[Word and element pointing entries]

========

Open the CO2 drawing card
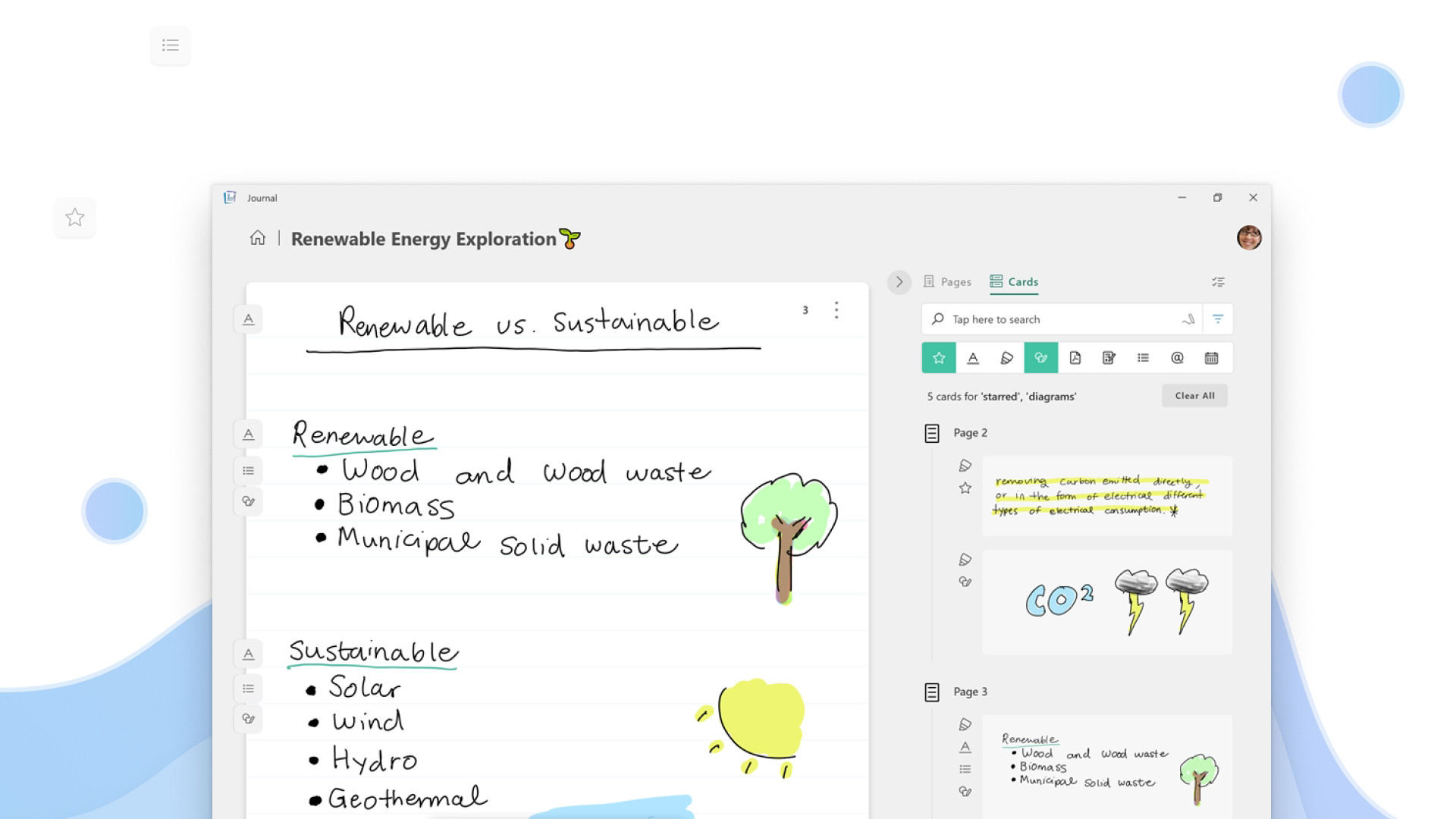The height and width of the screenshot is (819, 1456). click(1107, 602)
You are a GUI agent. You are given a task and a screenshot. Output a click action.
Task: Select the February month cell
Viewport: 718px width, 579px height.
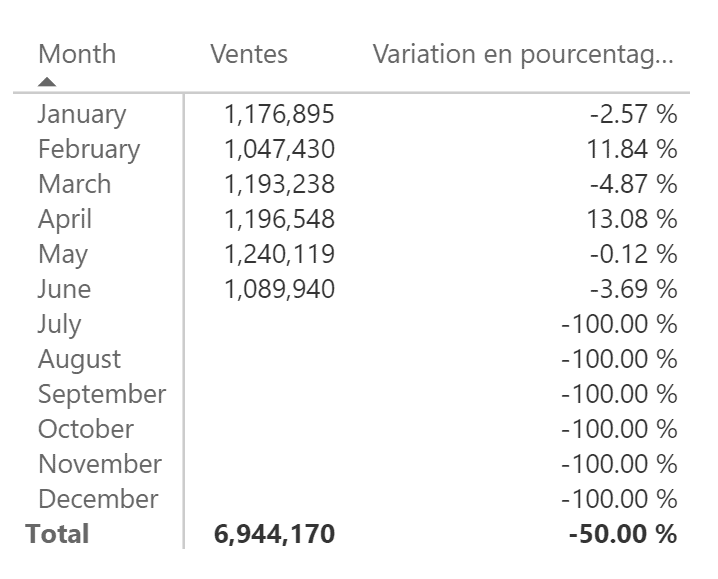89,149
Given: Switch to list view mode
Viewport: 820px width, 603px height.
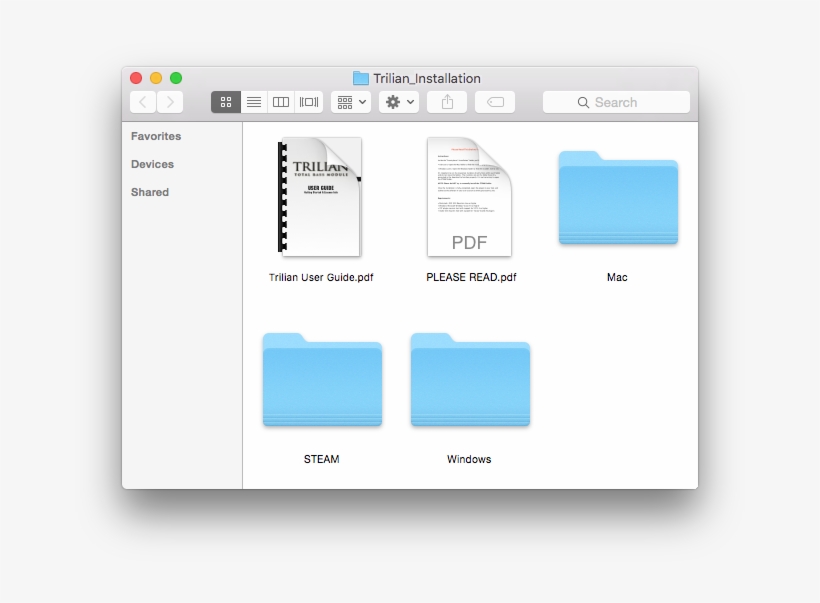Looking at the screenshot, I should 254,102.
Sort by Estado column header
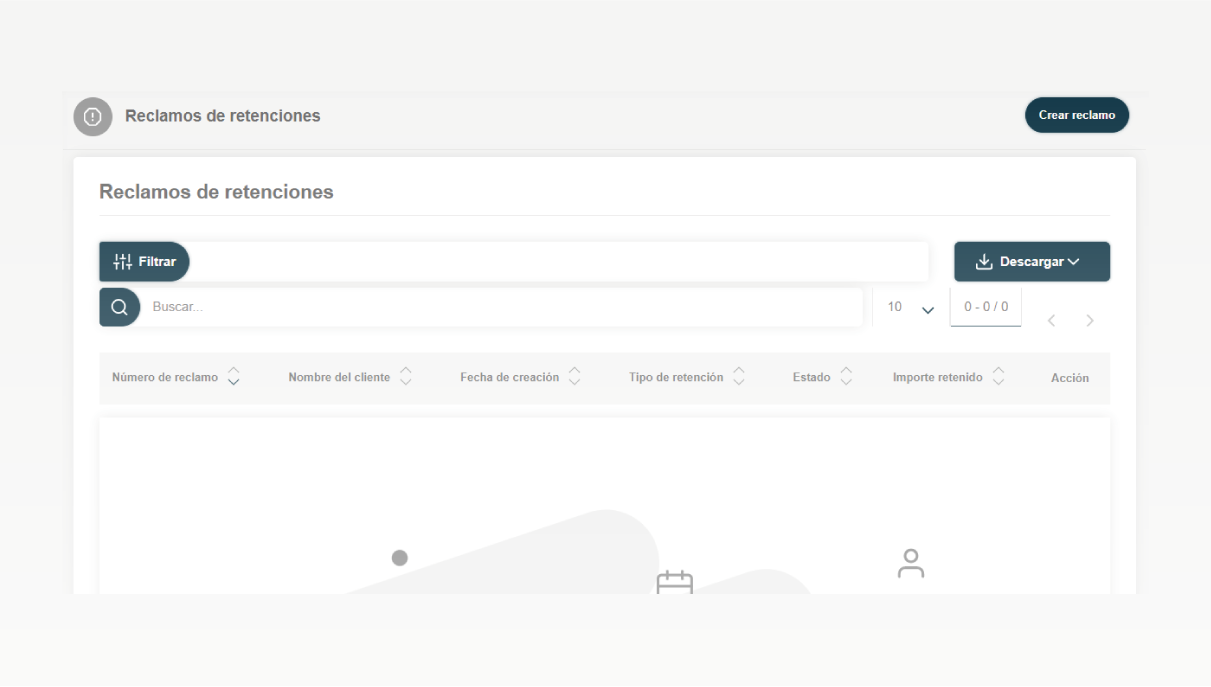Screen dimensions: 1211x687 pyautogui.click(x=846, y=377)
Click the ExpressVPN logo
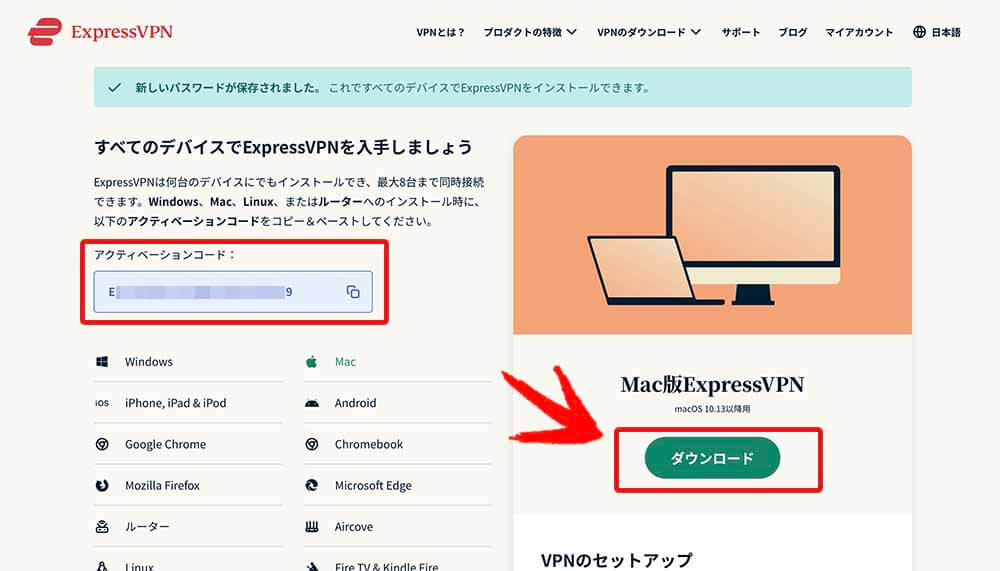 pos(100,32)
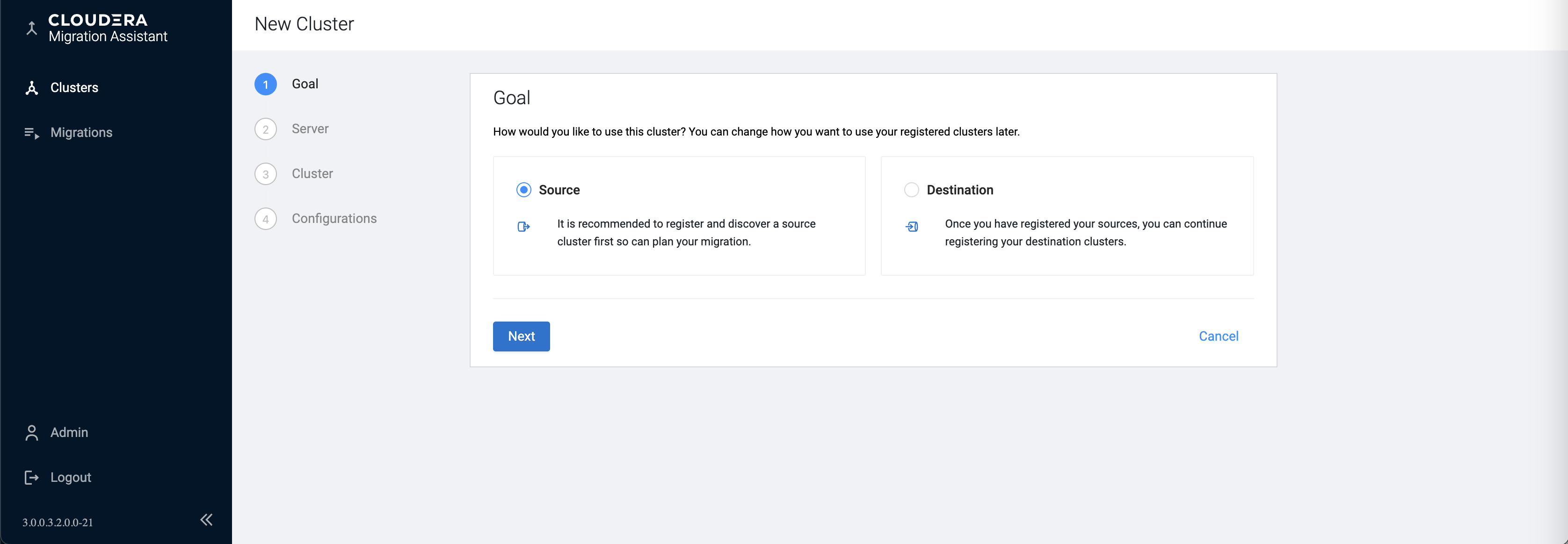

========

[EXERCISE DETAILS]
Can you give back every one of the entries above word for word, leaving out the pictures?

[ANSWER TO THE EXERCISE]
Open the CO2 drawing card
The height and width of the screenshot is (819, 1456). click(1107, 602)
You are a GUI agent. You are given a task and a screenshot. Output a click action.
Task: Select the February month cell
Viewport: 718px width, 579px height.
89,149
Given: Switch to list view mode
Viewport: 820px width, 603px height.
Looking at the screenshot, I should 254,102.
Sort by Estado column header
Screen dimensions: 1211x687 pyautogui.click(x=846, y=377)
Click the ExpressVPN logo
 pos(100,32)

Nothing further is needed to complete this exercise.